Lo cierto es que su debilidad inadvertida disparó los sueños de muchos. Aunque se mantuvo la costumbre de ir a pedirles permiso, otras figuras dentro de sus propios espacios empezaron a desafiarlos. A especular con su decadencia en las encuestas, a imaginar que se los podía superar, tanto porque el dedo elector se posara en ellos como por la posibilidad de doblegarlos en una interna. Sergio Massa ahora y antes Alberto Fernández hicieron ese cálculo con Cristina. Y varios de sus antiguos subordinados lo ensayan con Macri. No solo personas, sino también partidos, como la UCR, que salió lastimada de la experiencia de gobierno.

Si a eso se le suma la sorda rivalidad en el triunvirato que nos rige, se advertirá el punto al que llegó el disenso, que podría romper las coaliciones consumando la fragmentación. Dentro del oficialismo y la oposición cada uno atiende a su agenda de ambiciones, compitiendo sin piedad, buscando neutralizar a sus rivales, despreciando cualquier principio si eso le permite avanzar en la carrera. Los jefes no ordenan esta insensatez, sino que la potencian con su frenesí otoñal por el poder. Son las pasiones agonales que mencionaba Weber en la última página de La Ética Protestante.

En esas condiciones, nuestra democracia se ha vuelto centrífuga: una fuerza incontenible licua y esparce fragmentos alejándolos de su eje. Nada es lo que parecía ser hace apenas cuatro años. Un revólver emergiendo de la multitud nos mostró la labilidad de una democracia expuesta al inframundo que ella misma consintió, al ser incapaz en cuarenta años de crear ciudadanos en lugar de lúmpenes. De educar en lugar de embrutecer.

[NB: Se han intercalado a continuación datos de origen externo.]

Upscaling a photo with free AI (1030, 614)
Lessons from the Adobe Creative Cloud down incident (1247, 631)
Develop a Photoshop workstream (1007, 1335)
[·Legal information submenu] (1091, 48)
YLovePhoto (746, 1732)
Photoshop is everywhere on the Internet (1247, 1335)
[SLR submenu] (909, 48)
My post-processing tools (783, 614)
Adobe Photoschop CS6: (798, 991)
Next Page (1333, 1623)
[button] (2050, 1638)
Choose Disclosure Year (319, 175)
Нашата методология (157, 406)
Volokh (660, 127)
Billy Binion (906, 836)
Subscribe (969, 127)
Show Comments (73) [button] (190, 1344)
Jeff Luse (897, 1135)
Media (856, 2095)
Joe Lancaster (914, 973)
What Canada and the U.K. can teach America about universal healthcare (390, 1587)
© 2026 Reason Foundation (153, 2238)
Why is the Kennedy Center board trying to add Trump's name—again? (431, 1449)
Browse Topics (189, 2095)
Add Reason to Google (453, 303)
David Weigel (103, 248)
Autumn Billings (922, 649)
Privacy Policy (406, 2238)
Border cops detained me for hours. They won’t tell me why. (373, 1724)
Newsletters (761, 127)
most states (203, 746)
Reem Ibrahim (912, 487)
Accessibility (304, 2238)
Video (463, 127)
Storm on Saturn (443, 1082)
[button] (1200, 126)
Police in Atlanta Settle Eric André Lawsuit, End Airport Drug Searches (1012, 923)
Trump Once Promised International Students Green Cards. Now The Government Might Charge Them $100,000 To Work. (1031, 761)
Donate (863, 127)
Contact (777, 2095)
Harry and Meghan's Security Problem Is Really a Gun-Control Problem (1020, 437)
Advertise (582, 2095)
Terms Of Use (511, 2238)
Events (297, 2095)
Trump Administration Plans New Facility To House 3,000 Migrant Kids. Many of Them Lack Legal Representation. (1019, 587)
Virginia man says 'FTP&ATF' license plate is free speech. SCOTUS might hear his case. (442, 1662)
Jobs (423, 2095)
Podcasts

La escena posterior al atentado, en el que mucha gente no creyó porque considera falsa cualquier noticia proveniente de la política, muestra la vacuidad del sistema: Cristina acaparando la agenda para declamar su improbable inocencia; la oposición recalculando ante la eventual derogación de las PASO, un procedimiento antes denostado que ahora parece el único modo de resolver su interna. Juego chico y autorreferencial a espaldas de la sociedad.

Debajo de nuestros pies se abre una enorme crisis de representación. Cayeron “el pueblo” y “la república”, los mitos históricos que expresaban Cristina y Macri. La gente ya no les cree y busca alternativas en partidos enemigos del sistema, que canalizan la bronca y el desencanto.

Es trágico: cuando necesitamos estadistas, encontramos líderes decadentes; y cuando deberíamos mejorar la democracia, la estamos demoliendo.

Por: Eduardo Fidanza. Analista político. Fundador y director de Poliarquía Consultores.